## Task item
Your reply should consist solely of the number of lines in the data that contain "computer".

(Collected data)
------------------------------------------------------------------------

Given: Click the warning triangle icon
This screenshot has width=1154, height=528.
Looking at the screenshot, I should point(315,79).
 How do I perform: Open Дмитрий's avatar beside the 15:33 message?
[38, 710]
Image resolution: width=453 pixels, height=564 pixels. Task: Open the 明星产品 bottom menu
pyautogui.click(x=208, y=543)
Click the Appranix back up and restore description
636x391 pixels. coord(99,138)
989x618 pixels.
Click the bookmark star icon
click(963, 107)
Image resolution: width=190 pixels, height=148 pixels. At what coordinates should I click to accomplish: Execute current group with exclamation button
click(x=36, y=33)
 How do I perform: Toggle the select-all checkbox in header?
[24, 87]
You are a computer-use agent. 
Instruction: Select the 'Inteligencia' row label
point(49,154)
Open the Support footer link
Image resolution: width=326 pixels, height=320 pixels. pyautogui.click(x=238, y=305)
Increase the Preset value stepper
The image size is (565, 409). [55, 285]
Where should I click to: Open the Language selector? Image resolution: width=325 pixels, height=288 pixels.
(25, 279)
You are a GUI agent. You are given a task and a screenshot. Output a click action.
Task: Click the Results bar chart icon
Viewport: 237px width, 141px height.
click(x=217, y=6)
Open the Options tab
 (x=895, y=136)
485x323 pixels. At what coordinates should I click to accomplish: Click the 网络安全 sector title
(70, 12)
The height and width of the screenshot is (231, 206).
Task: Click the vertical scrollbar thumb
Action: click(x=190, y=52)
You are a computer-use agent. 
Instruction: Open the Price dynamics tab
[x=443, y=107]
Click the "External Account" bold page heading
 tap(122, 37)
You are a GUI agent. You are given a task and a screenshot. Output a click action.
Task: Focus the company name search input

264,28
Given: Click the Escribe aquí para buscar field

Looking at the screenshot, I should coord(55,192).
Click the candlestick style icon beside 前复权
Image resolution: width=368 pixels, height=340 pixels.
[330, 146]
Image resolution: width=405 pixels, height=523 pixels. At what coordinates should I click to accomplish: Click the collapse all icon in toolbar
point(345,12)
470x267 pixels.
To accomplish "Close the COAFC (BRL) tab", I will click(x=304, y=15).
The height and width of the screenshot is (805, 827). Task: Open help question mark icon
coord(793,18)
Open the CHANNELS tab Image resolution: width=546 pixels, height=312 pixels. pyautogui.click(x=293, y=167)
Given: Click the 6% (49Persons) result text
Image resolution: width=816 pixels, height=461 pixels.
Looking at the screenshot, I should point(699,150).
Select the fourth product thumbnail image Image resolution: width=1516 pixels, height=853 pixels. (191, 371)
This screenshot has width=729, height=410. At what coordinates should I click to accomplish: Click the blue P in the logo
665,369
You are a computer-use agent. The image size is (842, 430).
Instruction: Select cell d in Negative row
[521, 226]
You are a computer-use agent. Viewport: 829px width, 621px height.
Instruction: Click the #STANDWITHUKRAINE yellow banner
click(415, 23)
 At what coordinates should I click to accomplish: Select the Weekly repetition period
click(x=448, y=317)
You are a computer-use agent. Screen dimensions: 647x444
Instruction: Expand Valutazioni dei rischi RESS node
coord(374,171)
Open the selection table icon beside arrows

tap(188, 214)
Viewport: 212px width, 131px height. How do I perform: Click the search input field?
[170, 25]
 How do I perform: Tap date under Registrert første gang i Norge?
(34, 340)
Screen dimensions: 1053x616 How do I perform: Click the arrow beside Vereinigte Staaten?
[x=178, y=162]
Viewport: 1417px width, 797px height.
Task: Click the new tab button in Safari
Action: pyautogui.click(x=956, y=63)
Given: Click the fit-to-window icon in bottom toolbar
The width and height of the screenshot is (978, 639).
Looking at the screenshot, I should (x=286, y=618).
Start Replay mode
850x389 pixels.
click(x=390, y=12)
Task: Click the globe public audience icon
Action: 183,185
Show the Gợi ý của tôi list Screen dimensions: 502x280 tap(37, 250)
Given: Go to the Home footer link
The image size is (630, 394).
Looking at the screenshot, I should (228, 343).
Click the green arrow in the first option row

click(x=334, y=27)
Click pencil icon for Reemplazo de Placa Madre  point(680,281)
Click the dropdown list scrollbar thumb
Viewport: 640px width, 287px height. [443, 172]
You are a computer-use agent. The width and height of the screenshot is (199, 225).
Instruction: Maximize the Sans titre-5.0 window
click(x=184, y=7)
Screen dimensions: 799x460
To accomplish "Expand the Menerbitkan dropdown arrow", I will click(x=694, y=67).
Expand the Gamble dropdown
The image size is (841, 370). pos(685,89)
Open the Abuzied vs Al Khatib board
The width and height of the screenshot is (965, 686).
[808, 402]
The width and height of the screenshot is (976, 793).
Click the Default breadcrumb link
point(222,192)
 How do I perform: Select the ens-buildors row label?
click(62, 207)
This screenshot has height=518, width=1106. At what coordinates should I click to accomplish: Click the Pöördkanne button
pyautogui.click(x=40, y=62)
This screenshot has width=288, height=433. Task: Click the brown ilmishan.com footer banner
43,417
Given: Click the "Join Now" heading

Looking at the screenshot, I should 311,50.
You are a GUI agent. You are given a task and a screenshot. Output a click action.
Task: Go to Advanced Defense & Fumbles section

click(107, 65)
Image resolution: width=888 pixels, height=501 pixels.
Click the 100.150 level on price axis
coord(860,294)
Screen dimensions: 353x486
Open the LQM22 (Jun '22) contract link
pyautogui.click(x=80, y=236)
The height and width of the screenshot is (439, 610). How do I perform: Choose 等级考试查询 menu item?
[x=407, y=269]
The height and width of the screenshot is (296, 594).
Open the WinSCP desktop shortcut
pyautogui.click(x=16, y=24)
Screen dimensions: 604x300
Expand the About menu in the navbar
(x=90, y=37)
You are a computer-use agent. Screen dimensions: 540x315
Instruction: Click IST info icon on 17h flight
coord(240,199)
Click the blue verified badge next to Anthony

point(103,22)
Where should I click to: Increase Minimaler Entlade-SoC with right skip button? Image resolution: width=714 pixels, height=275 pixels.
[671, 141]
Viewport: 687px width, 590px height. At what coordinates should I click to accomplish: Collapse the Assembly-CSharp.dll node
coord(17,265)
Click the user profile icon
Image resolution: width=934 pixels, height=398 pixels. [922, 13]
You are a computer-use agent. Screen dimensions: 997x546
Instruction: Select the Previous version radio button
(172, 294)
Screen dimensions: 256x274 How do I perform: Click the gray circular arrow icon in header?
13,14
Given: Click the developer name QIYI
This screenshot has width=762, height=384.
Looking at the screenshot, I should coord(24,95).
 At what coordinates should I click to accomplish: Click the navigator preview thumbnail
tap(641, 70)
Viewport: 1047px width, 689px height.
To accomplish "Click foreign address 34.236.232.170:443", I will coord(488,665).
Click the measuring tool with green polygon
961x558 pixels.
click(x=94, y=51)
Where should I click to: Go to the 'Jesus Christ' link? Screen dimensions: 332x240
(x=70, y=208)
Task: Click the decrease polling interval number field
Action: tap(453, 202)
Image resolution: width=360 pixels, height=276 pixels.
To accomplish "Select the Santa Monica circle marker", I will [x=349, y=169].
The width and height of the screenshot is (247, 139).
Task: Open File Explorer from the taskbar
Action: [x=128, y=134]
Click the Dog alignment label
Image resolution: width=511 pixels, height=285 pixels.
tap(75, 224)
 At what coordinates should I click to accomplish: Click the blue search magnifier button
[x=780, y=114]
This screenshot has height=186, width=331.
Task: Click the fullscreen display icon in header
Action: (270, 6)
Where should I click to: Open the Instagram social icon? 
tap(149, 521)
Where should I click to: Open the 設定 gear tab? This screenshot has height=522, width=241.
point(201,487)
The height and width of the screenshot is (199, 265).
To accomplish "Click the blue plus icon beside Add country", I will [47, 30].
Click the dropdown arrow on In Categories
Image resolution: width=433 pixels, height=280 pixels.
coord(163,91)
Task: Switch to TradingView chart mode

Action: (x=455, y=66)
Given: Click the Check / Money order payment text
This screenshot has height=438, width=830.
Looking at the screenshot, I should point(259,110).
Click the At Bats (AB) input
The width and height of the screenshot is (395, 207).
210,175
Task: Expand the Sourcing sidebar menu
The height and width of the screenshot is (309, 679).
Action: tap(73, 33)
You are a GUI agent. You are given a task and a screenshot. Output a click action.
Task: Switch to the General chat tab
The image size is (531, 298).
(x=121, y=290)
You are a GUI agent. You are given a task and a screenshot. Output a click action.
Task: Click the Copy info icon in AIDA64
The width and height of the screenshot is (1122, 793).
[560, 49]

------------------------------------------------------------------------

## Your response
8